Eighth Circuit Court of Appeals Sides With National Police Association’s Amicus Brief In Case Against Former Ferguson Police Officer Darren Wilson

Eighth Circuit Court of Appeals Sides With National Police Association’s Amicus Brief In Case Against Former Ferguson Police Officer Darren Wilson

Protest Sign

Protest Sign

The Eighth Circuit Court of Appeals sided with the argument put forth by the National Police Association in the amicus brief it filed on behalf of the City of Ferguson, Missouri; former Ferguson Police Chief Thomas Jackson, and former Ferguson Police Officer Darren Wilson, supporting their motion to dismiss in the case of Johnson v. City of Ferguson, et al.

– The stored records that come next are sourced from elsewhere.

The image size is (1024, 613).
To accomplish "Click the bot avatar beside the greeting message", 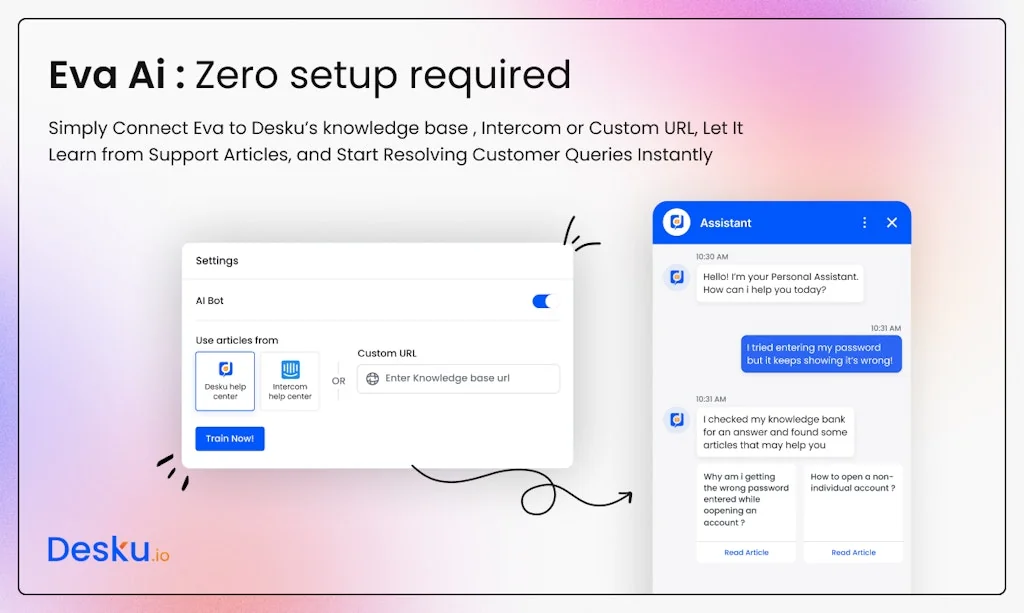I will (x=676, y=277).
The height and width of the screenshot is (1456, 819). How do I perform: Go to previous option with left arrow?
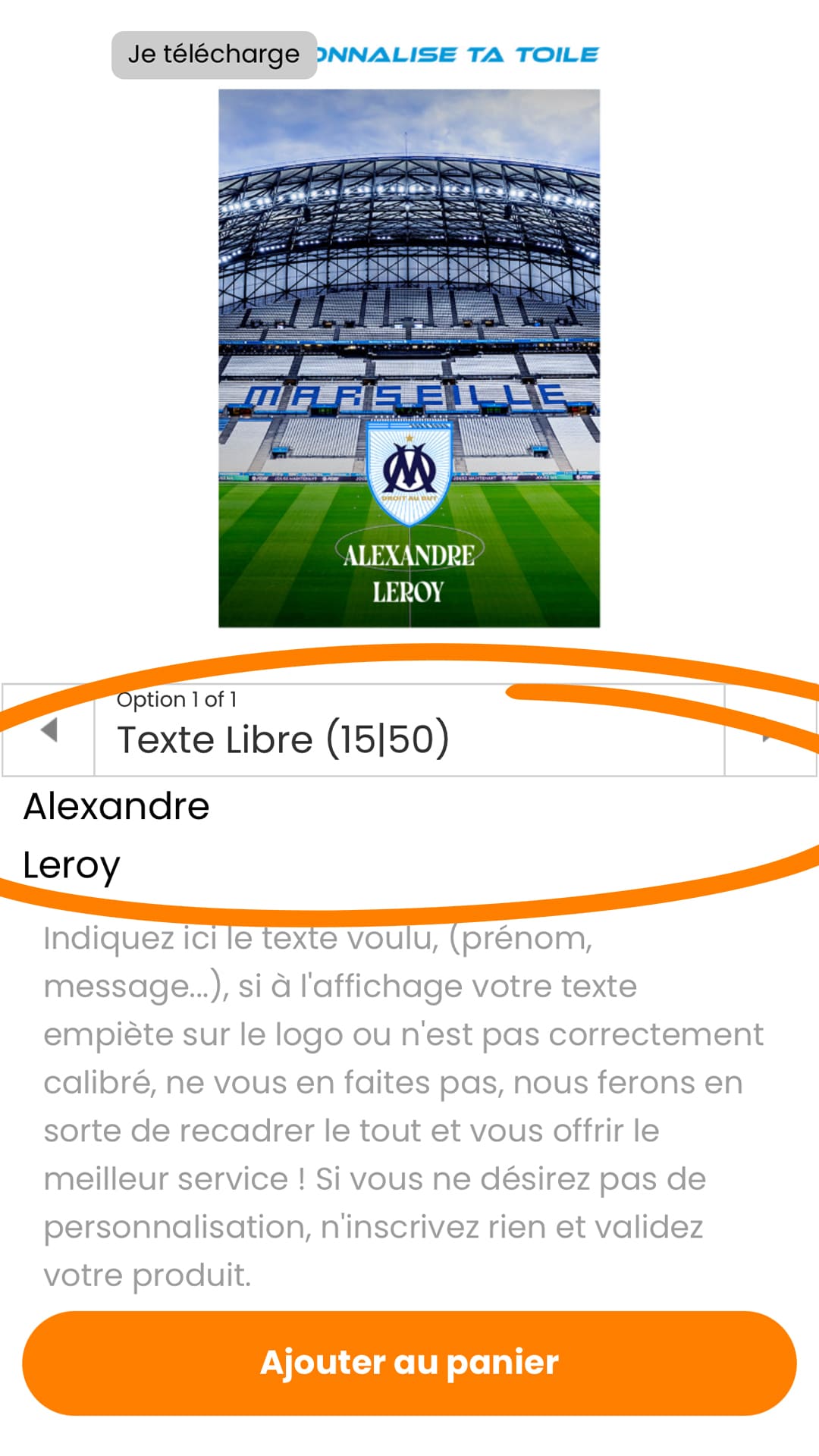coord(49,730)
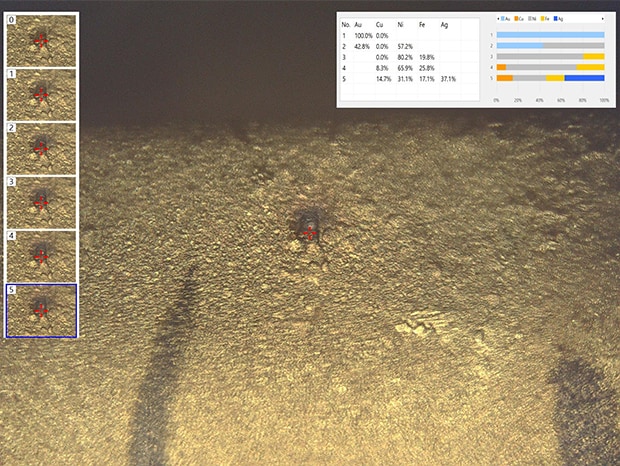This screenshot has height=466, width=620.
Task: Select thumbnail 1 in the image strip
Action: (x=41, y=94)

The issue was whether the plaintiff, Dorian Johnson was seized at the time that Officer Wilson had only ordered him to get off the street, and whether the qualified immunity rule applied to Officer Wilson.  The brief argued Plaintiff Johnson was not seized by Officer Wilson, that the qualified immunity rule should apply and that the lawsuit should be dismissed.

On August 9, 2014, in Ferguson, Missouri, Michael Brown and the plaintiff in this lawsuit, Dorian Johnson were observed by Officer Wilson to be walking in the roadway. Defendant Darren Wilson testified he ordered them to move to the sidewalk. After Brown and Johnson refused to comply, they approached Wilson with Brown attacking Officer Wilson in his police vehicle. A fight commenced over control of Wilson’s handgun. Brown and Johnson then fled, with Wilson in pursuit. Brown turned to attack Wilson again and was fatally shot by Wilson.

Violent protests followed the encounter. Repeating false claims that Brown had surrendered before he was shot, protesters chanted, “Hands up, don’t shoot.” Protests, vandalism and looting, continued for over a week in Ferguson.

In the aftermath of these events an erroneous narrative of police misconduct has produced what is now known as the “Ferguson Effect”. The Ferguson Effect has become so prevalent as to embolden suspects to refuse to comply with police commands, instigate violence against officers and bring civil actions against police who are guilty of nothing more than doing their job. The result of the Ferguson Effect has been a reduction in proactive law enforcement by agencies across the country and corresponding increases in violent crime.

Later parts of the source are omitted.